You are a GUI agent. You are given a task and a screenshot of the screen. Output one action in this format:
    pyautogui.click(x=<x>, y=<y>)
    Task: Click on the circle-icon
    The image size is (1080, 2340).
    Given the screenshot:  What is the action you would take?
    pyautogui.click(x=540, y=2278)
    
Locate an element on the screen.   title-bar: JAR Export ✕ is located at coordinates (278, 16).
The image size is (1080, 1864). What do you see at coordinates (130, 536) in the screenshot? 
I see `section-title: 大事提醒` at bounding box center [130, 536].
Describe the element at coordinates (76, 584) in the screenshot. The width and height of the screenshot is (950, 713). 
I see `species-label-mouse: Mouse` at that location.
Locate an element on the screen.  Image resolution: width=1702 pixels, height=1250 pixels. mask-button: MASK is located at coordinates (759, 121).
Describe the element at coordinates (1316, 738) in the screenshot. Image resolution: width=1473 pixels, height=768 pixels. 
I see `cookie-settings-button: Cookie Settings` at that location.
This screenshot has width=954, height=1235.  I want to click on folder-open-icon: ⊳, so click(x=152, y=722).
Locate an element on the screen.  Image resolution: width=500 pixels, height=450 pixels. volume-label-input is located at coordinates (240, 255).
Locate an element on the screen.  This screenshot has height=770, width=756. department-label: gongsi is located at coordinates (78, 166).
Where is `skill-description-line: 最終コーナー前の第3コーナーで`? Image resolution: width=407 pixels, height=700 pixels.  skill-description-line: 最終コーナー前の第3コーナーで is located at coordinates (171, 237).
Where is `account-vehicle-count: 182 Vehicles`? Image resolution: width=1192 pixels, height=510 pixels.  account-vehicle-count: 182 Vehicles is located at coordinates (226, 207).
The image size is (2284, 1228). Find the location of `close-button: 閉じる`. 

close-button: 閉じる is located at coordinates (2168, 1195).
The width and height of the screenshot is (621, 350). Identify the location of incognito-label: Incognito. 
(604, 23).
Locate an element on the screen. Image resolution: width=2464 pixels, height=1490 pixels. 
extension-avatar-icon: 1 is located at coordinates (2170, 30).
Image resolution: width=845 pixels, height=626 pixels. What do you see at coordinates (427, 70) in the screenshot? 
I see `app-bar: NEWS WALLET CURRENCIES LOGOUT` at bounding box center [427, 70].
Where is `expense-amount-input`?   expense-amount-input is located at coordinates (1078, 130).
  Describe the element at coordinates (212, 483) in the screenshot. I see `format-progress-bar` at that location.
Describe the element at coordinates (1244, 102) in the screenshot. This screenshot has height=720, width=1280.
··········
_WORK TO COMPLETE_
Gather every line of the data above that contains the word "pixels". Matches are case-sensitive.

_ANSWER BOX_
Locate an element on the screen.  Image resolution: width=1702 pixels, height=1250 pixels. mask-button: MASK is located at coordinates (759, 121).
Describe the element at coordinates (1316, 738) in the screenshot. Image resolution: width=1473 pixels, height=768 pixels. 
Locate an element on the screen.  Image resolution: width=500 pixels, height=450 pixels. volume-label-input is located at coordinates (240, 255).
Where is `skill-description-line: 最終コーナー前の第3コーナーで`? Image resolution: width=407 pixels, height=700 pixels.  skill-description-line: 最終コーナー前の第3コーナーで is located at coordinates (171, 237).
Where is `account-vehicle-count: 182 Vehicles`? Image resolution: width=1192 pixels, height=510 pixels.  account-vehicle-count: 182 Vehicles is located at coordinates (226, 207).
Locate an element on the screen. Image resolution: width=2464 pixels, height=1490 pixels. 
Image resolution: width=845 pixels, height=626 pixels. What do you see at coordinates (427, 70) in the screenshot? 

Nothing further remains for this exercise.